You need to be a same sex couple but not necessarily living together. You must also be 16 or over (parental consent required if under 18). You must not already be married or in a registered partnership. You must also not be too closely related. If one or other partner is subject to UK immigration control, there may be restrictions in terms of their forming a civil partnership. They may need to gain entry clearance in order to come to the UK and register their partnership.
After 5th December 2005 to register a partnership couples will need to go to the registration service to give formal notice in person of their intention to register their partnership. They will be able to register 15 days after giving this notice, during which time the registration service will check their eligibility. After this, couples will form their civil partnership by signing a document in the presence of a registration officer and two witnesses. A statutory fee is payable.
Partnership can be registered in any premises licensed to carry out registrations, not just a registry office. For a list of licensed venues or for further details you can contact your local council or registry office, or the General Register Office (see below).
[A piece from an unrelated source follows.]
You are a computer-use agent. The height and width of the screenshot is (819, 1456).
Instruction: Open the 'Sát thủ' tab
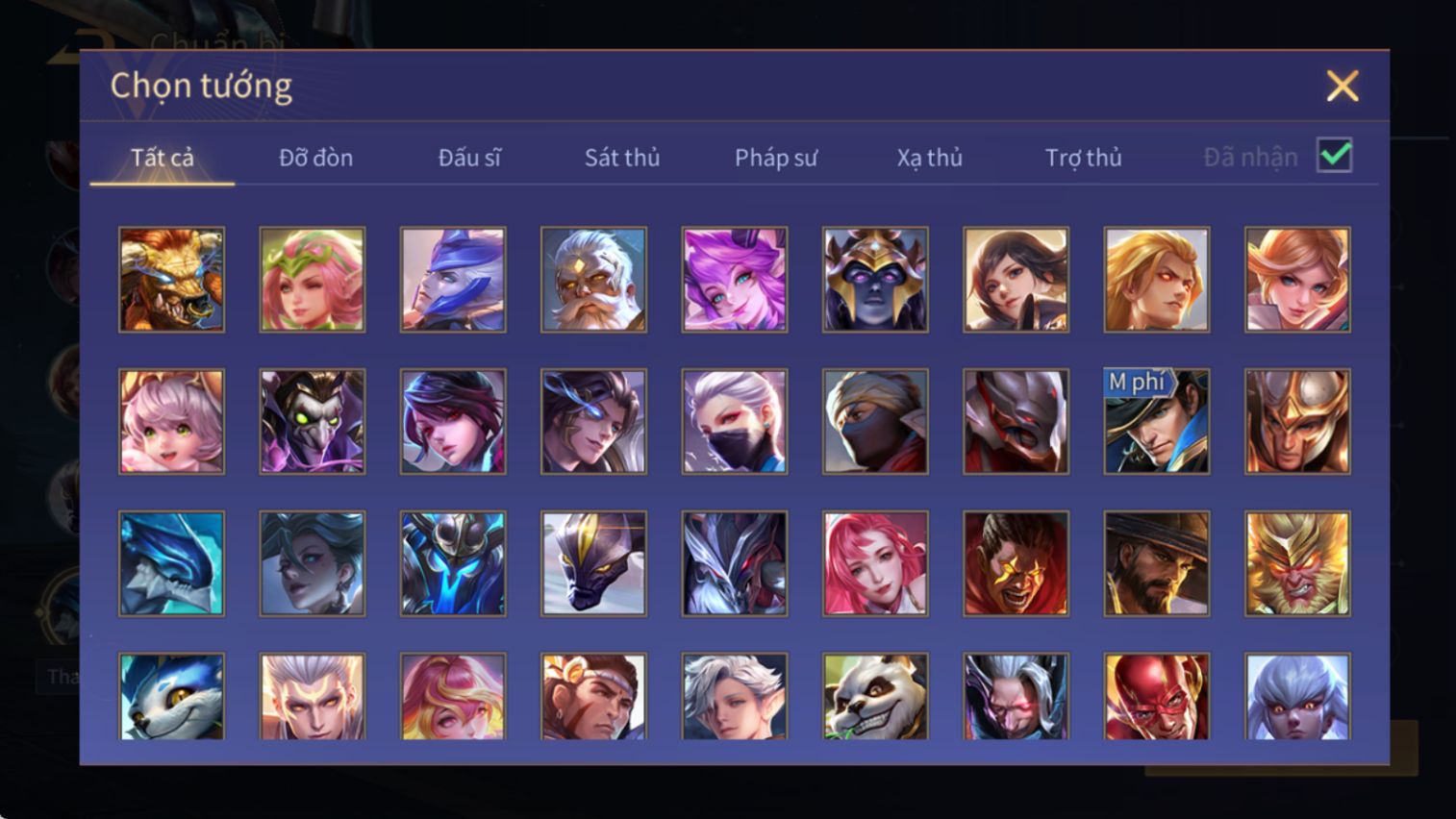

No registration ceremony is specifically required however couples can arrange a ceremony in addition to the registration procedure if they want to. Local authorities have been encouraged to allow such ceremonies should couples want them. Religious services are not allowed during the registration process. Couples wanting to have a ceremony will have to discuss what they want to say with the registrar. If the ceremony is being offered by the local authority, they will need to agree the content. The words themselves will have no legal significance.
After registration couples will legally be ‘civil partners’. There is no provision in the act to enable either partner to change their name but this can be done by separate deed poll if required.
If a partnership fails then there is a court based ‘dissolution’, process equivalent to the divorce procedure in marriage. The partner applying for the partnership to be dissolved will have to show that there has been an irretrievable breakdown in the relationship. Rights and responsibilities on dissolution will include fair arrangements for property division, residence arrangements and appropriate contact with children.